Pain management is the combination of techniques that involves invasive and noninvasive (non-drug and pharmacologic) pain management protocols to help ease the suffering and increase the quality of life of the patient with chronic pain. Some people see pain management as giving up on getting better, which is definitely not true. Pain triggers pain, then it becomes a dead cycle of pain all around. Think of your home, when intruders enter your home from the living room, your alarm doesn’t go off in only the living room. You hear the alarm throughout the house. Our body functions in a very similar nature. That is why it is important to keep your pain level under control. It is not giving up. It is taking matters in your hand, while you fight this battle. Out of all the other horrible issues you have to suffer through, at least pain should be crossed off your list. When the pain is under control, you will see many improvements in your life. If you are bedridden, you might get around more (even if it is with the help of a cane or a walker.) You might not gain your full independence, however becoming more active will help reduce your stress levels. Increased morale and mobility will help you focus better on fighting your battle or at least motivate you to try harder. See it is all for the better.

Types of Pain Management

You need a pain management specialist to start treating your pain. During your initial appointment with your pain specialist she will evaluate your problematic areas, take your general health history, order X-rays and MRIs to determine the cause of the problems and the proper way of treatment.There are many different ways to get pain under control. All of these techniques can be categorized under three main categories: noninvasive-nondrug, noninvasive-pharmacologic and invasive pain management.

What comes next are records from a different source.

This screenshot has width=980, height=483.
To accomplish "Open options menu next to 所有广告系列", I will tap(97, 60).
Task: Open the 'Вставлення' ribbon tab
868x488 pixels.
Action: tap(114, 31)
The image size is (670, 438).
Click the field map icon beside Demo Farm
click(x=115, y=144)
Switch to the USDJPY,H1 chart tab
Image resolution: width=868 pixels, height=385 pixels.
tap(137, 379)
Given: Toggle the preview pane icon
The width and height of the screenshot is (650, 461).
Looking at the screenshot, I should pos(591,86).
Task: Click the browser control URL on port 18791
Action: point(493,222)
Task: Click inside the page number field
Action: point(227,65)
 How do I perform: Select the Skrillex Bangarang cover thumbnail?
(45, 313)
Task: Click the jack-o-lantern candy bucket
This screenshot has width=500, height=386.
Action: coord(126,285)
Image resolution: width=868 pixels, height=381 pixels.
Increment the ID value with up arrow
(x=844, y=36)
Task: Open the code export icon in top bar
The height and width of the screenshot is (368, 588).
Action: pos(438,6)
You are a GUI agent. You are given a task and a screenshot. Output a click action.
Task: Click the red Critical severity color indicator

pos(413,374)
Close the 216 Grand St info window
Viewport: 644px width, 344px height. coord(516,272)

Noninvasive-Nondrug Pain Management is things like manual manipulation, massage, exercise, superficial heat or cool compress, electrotherapy, ultrasound therapy, and behavior modification. Usually this technique is the first technique your pain management specialist will opt for. Although many of these techniques can be used at home, generally they can all be combined at Physical Therapy (PT). I find PT very helpful. Generally the therapist spends an hour consulting with you, before creating a dynamic program that targets your problematic areas. A typical PT session will start with the therapist massaging the problem areas. She will also manipulate the joints, muscles and ligaments – similarly to the chiropractic techniques but not exactly the same. Massage and manual manipulation will be followed by stretch like exercises to help release the tense areas. As you get used to these exercises you will see more strength exercises added in your routine. Followed by either an electrotherapy or ultrasound therapy. Electrotherapy is applied by a device called transcutaneous electrical nerve stimulation (TENS) unit. This device reduces pain by sending low voltage electric stimulation that interacts with the sensory nervous system. Ultrasound therapy is applied by a device that reduces pain by generating deep heat through a piezoelectric crystal sound head. Therapeutic ultrasound provides heat to the problematic body parts that lie deep within your body that are not able to be heated with a standard hot compress alone. If ultrasound therapy is not used during PT the session will end with moist heat or cold compress. Heat compress helps relax the muscles, while cold compress takes any swelling down. Your therapist will select the most suited option for you based on your needs. At the end of each session your therapist will assign you exercises to do at home. Generally she will provide a printout with pictures and description of each exercise. She will also talk to you about life adjustments, whether it is avoiding lifting heavy items, your posture or so on based on her observations of your behavior. Behavior modification is one of the key components to healing pain. For instance if you have bad posture, you are contributing to your problem. The more you get educated the better results you will get with your PT.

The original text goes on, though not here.